Dataset entries
══════════════════════════════

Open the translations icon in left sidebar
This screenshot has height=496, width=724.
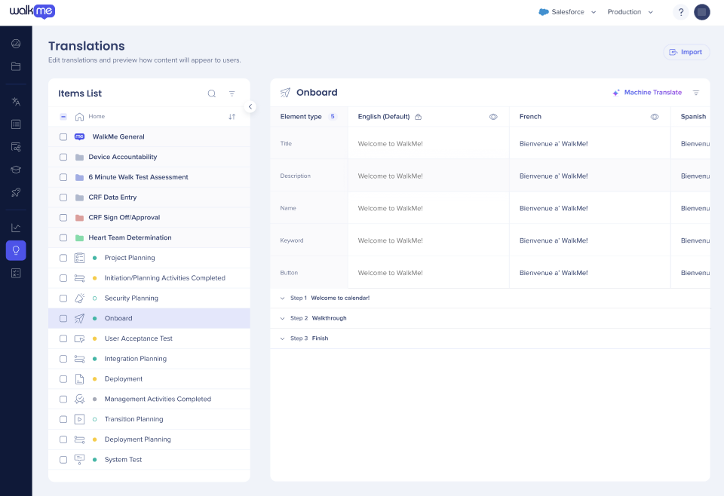pos(16,102)
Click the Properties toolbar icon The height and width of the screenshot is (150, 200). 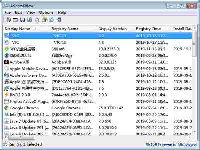[x=44, y=20]
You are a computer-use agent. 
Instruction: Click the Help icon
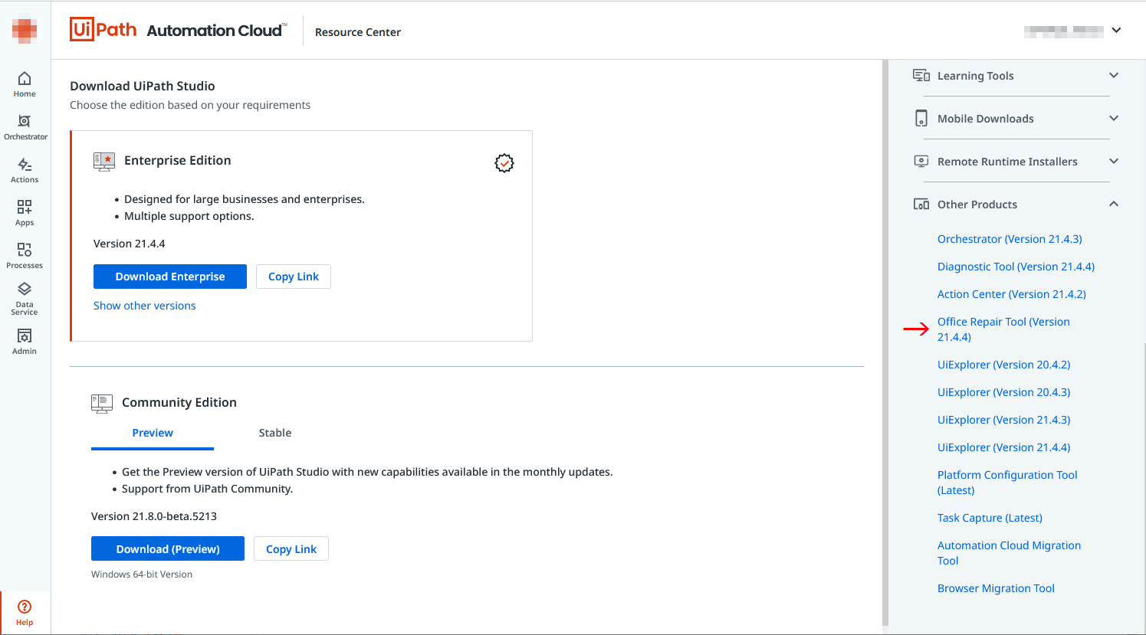click(25, 612)
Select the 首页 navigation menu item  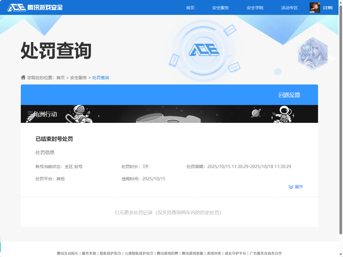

══════════════════════════════

-- SHORT TASK --
Starting at the line containing "You are a computer-use agent." and continuing through the last of the entries, write those lines out again with "Help icon" swapped for "Settings icon" and everything else left as it is. Omit the pictures.

-- SOLUTION TO THE EXERCISE --
You are a computer-use agent. 
Instruction: Click the Settings icon
click(25, 612)
Select the 首页 navigation menu item  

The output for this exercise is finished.